» Short exercise: Write out, word for word, the listing lines from the line containing "Given: Click the second chart icon in toolbar" through the line containing "Looking at the", both included. Omit the pictures.

--------------------------------------------------

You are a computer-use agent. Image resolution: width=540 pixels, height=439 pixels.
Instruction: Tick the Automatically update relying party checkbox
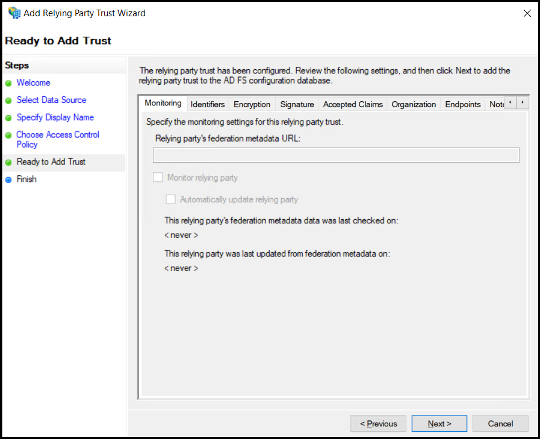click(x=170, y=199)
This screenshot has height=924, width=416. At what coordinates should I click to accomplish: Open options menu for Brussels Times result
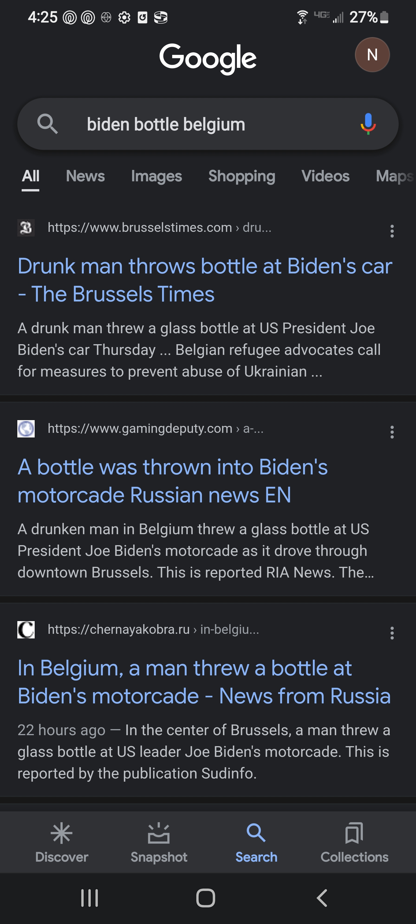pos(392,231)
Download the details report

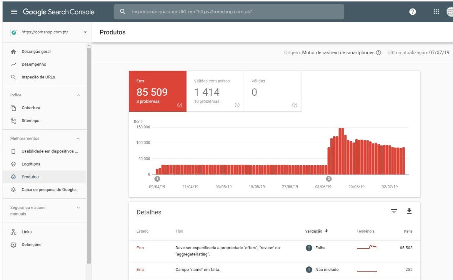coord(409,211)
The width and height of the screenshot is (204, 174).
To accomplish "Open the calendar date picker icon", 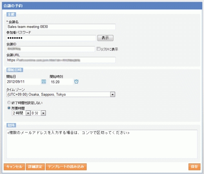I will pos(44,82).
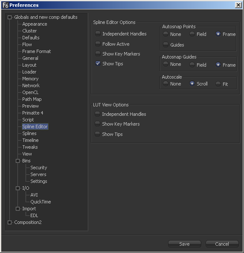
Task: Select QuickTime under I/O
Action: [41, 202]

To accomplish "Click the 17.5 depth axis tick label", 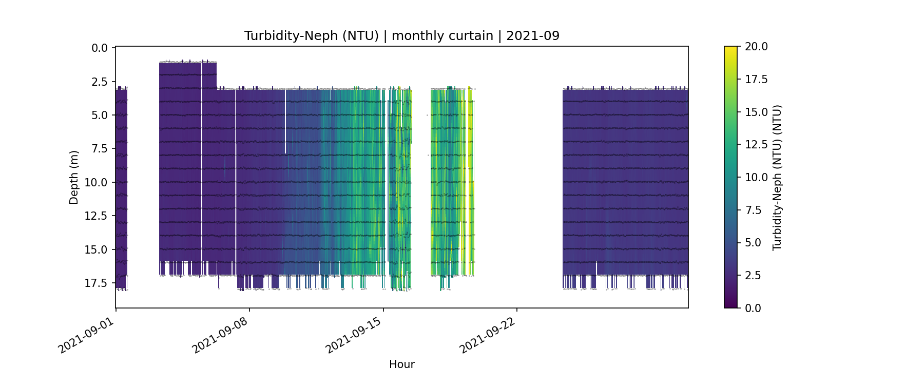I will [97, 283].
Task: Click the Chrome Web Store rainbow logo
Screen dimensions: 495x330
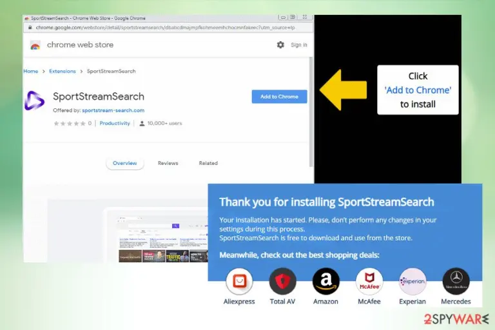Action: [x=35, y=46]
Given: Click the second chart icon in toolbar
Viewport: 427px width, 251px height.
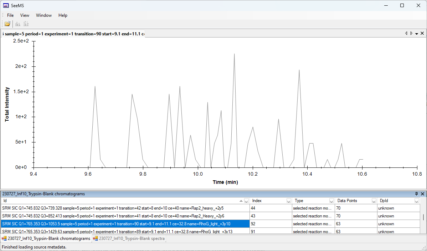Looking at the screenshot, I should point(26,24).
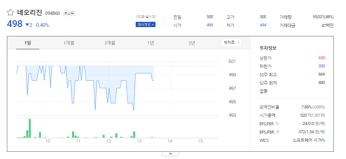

--------------------------------------------------

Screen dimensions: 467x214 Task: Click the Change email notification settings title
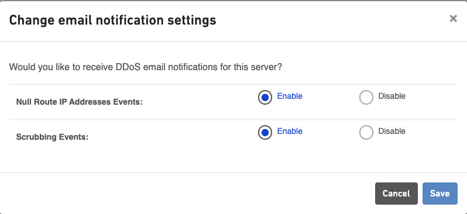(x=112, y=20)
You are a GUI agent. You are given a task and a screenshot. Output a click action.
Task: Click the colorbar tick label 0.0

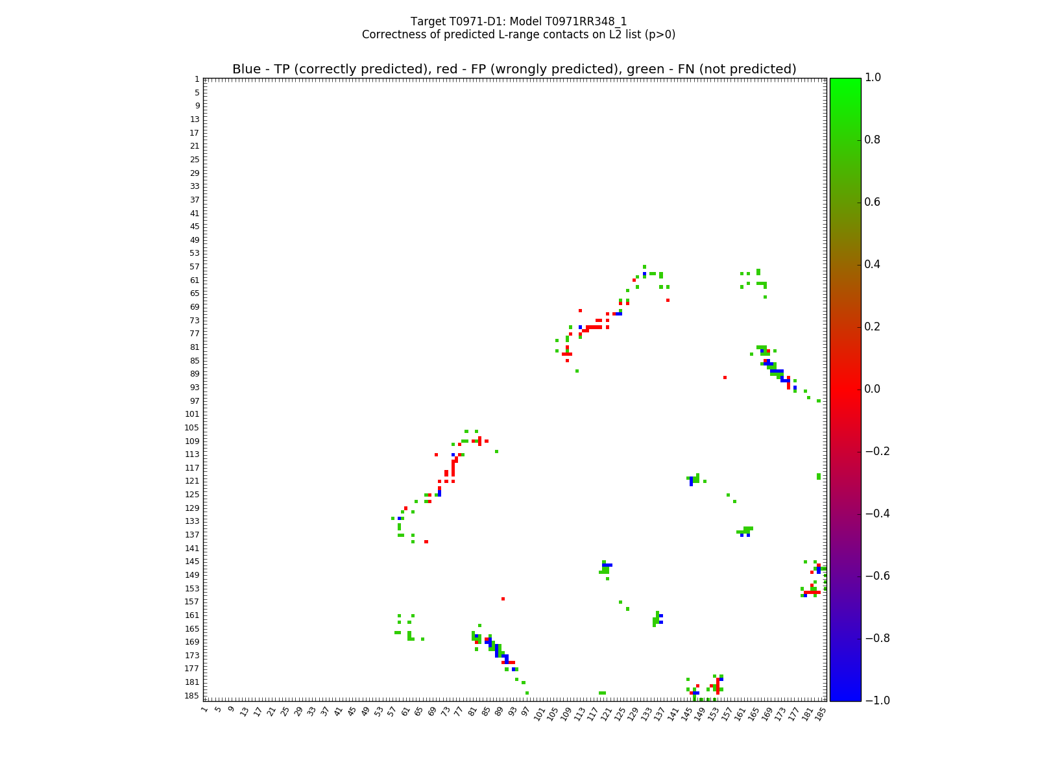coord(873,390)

--------------------------------------------------

» Written answer:
Given: Click the second chart icon in toolbar
Viewport: 427px width, 251px height.
Looking at the screenshot, I should point(26,24).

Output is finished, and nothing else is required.